Assignment: As output, give the exact lines from the one containing "The width and height of the screenshot is (532, 404)." through the end of the listing below, both included, without the pictures.

Data to examine:
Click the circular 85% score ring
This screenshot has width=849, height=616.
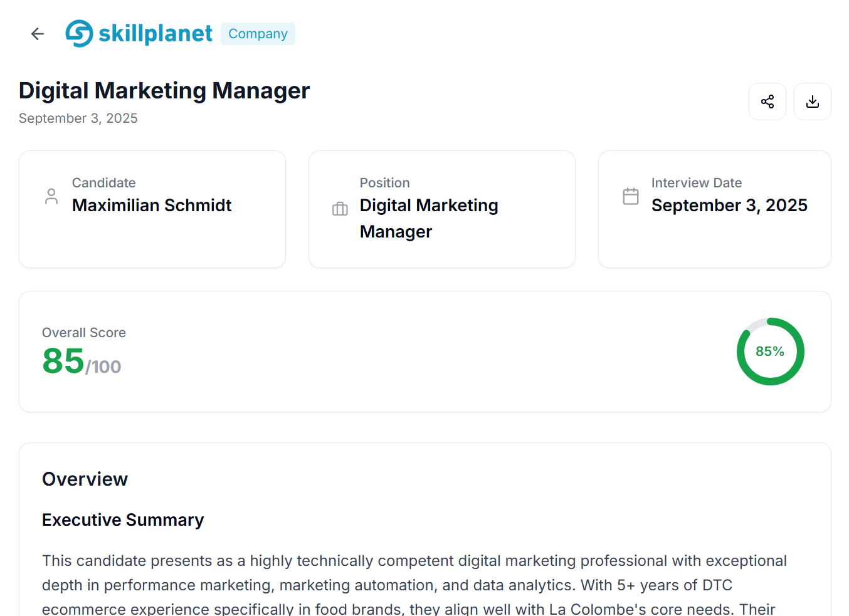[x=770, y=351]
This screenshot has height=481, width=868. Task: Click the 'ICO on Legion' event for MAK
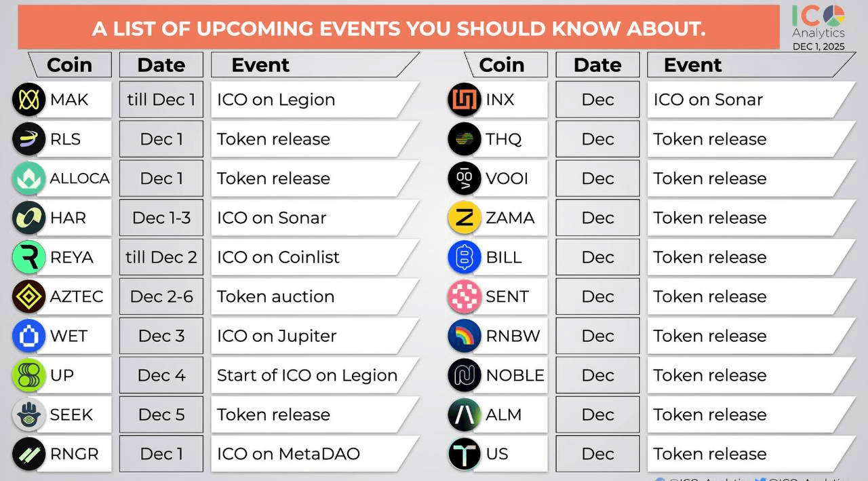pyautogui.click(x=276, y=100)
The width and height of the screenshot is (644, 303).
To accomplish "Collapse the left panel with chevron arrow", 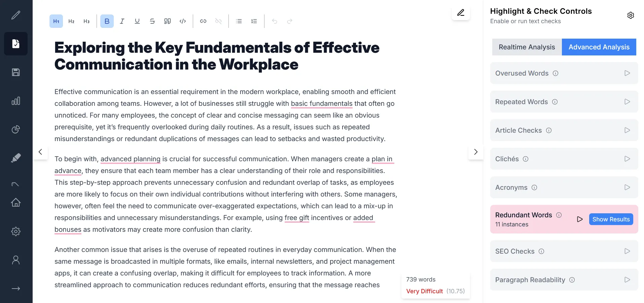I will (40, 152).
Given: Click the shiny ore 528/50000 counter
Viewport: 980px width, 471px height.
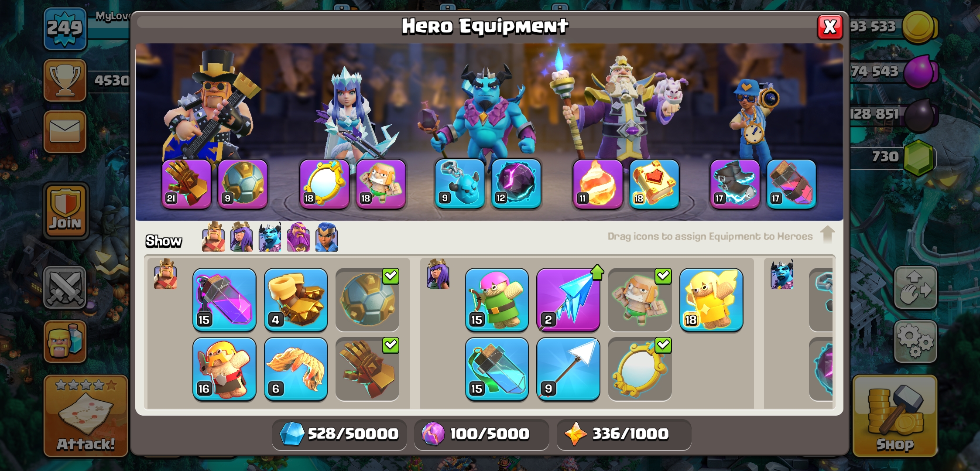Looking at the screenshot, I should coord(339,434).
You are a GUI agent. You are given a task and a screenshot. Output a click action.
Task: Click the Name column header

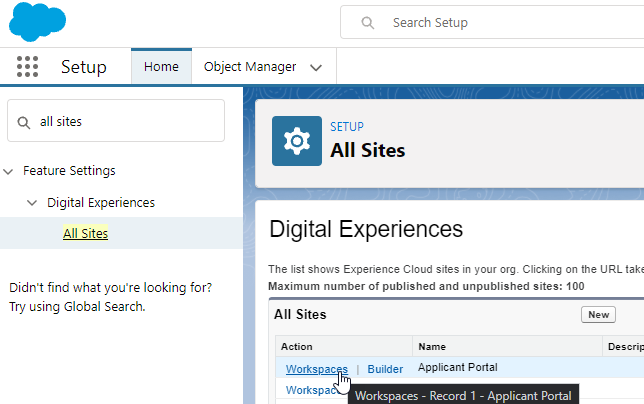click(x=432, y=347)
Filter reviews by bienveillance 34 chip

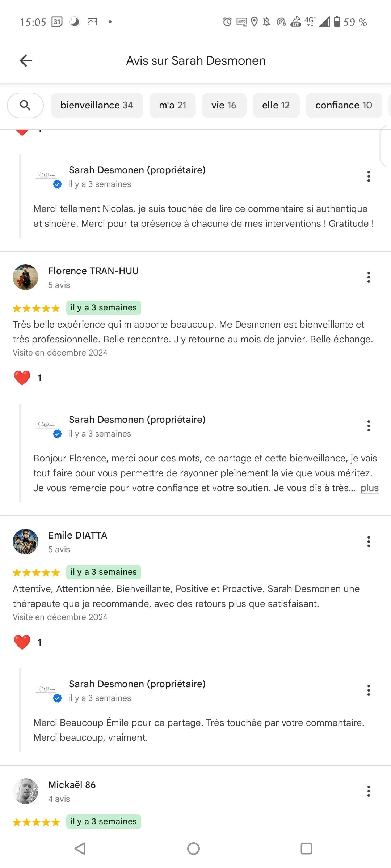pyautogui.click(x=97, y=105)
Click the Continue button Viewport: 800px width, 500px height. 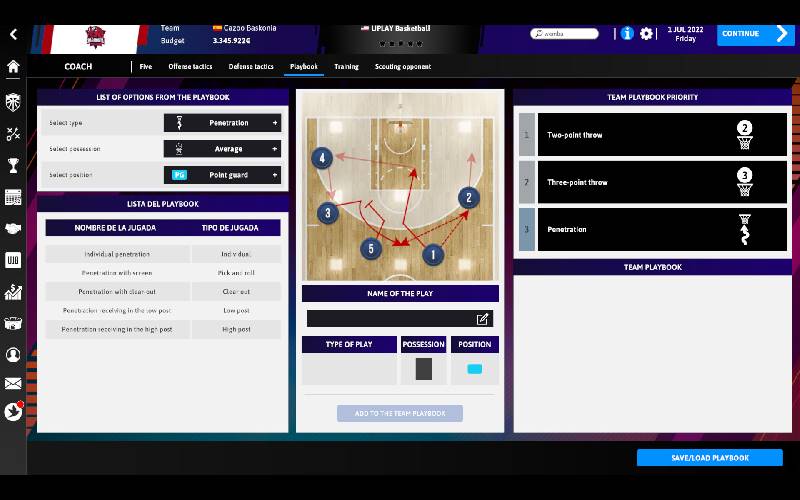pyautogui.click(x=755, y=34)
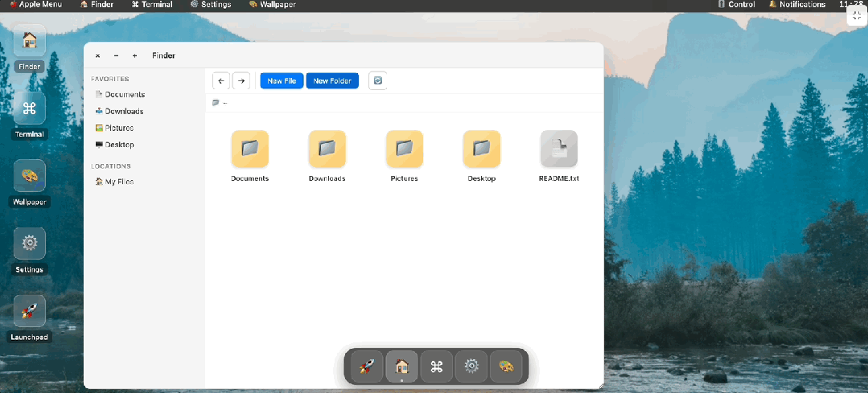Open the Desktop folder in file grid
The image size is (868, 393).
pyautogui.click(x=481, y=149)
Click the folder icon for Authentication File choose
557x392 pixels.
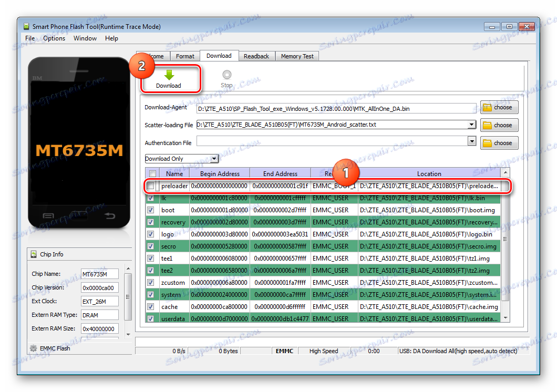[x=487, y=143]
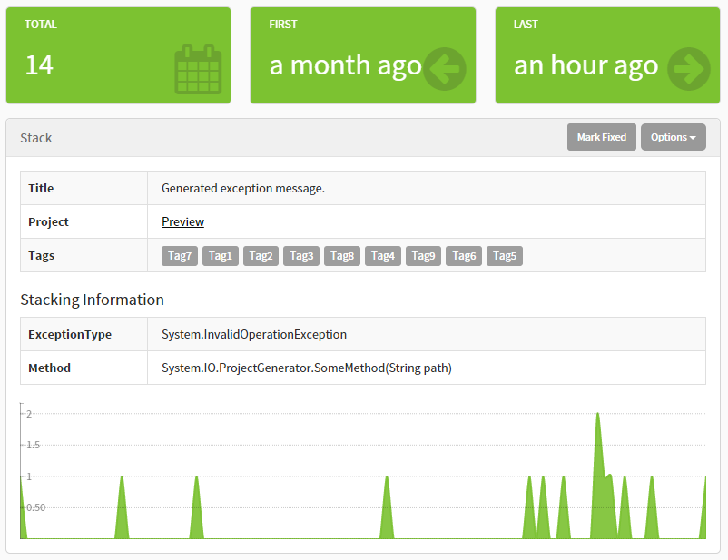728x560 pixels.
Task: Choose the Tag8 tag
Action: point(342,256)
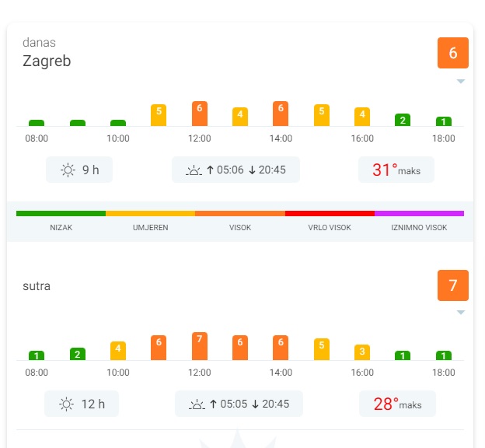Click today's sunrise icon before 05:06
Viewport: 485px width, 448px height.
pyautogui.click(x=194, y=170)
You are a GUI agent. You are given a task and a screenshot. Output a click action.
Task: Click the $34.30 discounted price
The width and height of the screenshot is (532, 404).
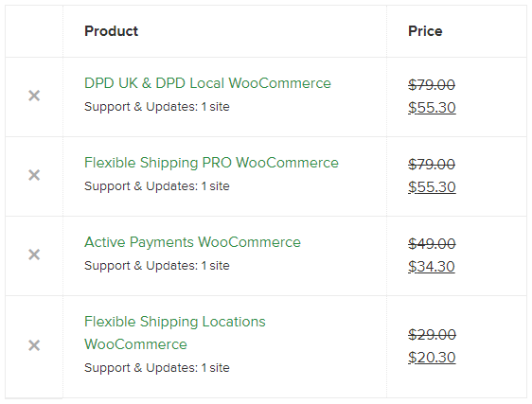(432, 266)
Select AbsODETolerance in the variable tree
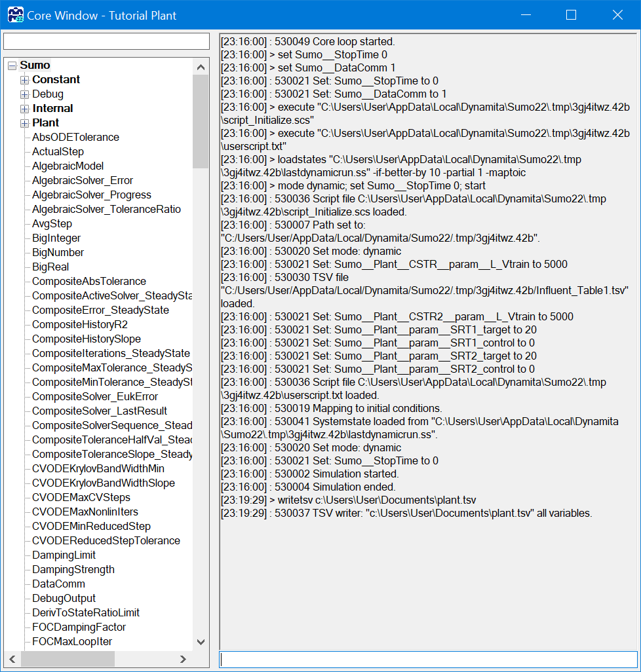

Exercise answer:
The width and height of the screenshot is (532, 404).
(432, 266)
Select AbsODETolerance in the variable tree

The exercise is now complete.